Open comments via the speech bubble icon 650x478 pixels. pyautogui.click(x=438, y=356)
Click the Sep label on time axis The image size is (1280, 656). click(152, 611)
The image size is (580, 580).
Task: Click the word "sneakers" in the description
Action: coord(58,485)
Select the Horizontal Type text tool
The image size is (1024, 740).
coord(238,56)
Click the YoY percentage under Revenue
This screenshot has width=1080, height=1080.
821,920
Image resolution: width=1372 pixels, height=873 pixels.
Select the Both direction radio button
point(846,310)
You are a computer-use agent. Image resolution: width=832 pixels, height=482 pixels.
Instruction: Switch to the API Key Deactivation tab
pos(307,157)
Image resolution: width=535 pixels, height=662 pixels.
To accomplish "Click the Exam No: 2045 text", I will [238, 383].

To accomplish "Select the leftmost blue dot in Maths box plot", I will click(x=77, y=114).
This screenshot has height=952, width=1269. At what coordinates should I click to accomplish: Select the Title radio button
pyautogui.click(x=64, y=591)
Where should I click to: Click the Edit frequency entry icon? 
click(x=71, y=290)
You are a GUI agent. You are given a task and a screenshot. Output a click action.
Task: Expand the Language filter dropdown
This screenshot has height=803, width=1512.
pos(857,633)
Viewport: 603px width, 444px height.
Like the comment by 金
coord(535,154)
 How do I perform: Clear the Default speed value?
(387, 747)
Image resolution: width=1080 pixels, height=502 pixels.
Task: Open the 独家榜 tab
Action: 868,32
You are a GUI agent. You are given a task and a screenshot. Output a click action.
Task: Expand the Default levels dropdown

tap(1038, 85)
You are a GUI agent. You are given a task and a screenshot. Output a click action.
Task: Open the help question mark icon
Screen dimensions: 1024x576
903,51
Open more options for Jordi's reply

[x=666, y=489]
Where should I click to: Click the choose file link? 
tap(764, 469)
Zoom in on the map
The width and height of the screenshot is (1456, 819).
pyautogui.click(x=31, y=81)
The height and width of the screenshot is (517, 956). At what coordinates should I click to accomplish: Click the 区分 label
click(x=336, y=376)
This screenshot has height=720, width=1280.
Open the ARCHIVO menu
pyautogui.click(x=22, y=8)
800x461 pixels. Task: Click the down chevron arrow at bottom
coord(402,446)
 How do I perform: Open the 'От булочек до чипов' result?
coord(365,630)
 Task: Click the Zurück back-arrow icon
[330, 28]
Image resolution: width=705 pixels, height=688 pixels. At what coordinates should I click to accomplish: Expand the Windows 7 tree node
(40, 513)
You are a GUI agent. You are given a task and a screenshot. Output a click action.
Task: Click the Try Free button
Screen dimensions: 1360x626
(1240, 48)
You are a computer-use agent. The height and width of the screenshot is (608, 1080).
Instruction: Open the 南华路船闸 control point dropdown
====
» **What you are asked to do**: In your reply, restate exactly the lines from the start of the records above through the line holding "You are a computer-use agent. Image", including both, and nothing else.

» **Solution for this problem**:
Open comments via the speech bubble icon 650x478 pixels. pyautogui.click(x=438, y=356)
Click the Sep label on time axis The image size is (1280, 656). click(152, 611)
The image size is (580, 580).
Task: Click the word "sneakers" in the description
Action: coord(58,485)
Select the Horizontal Type text tool
The image size is (1024, 740).
coord(238,56)
Click the YoY percentage under Revenue
This screenshot has width=1080, height=1080.
821,920
Image resolution: width=1372 pixels, height=873 pixels.
Select the Both direction radio button
point(846,310)
You are a computer-use agent. Image resolution: width=832 pixels, height=482 pixels.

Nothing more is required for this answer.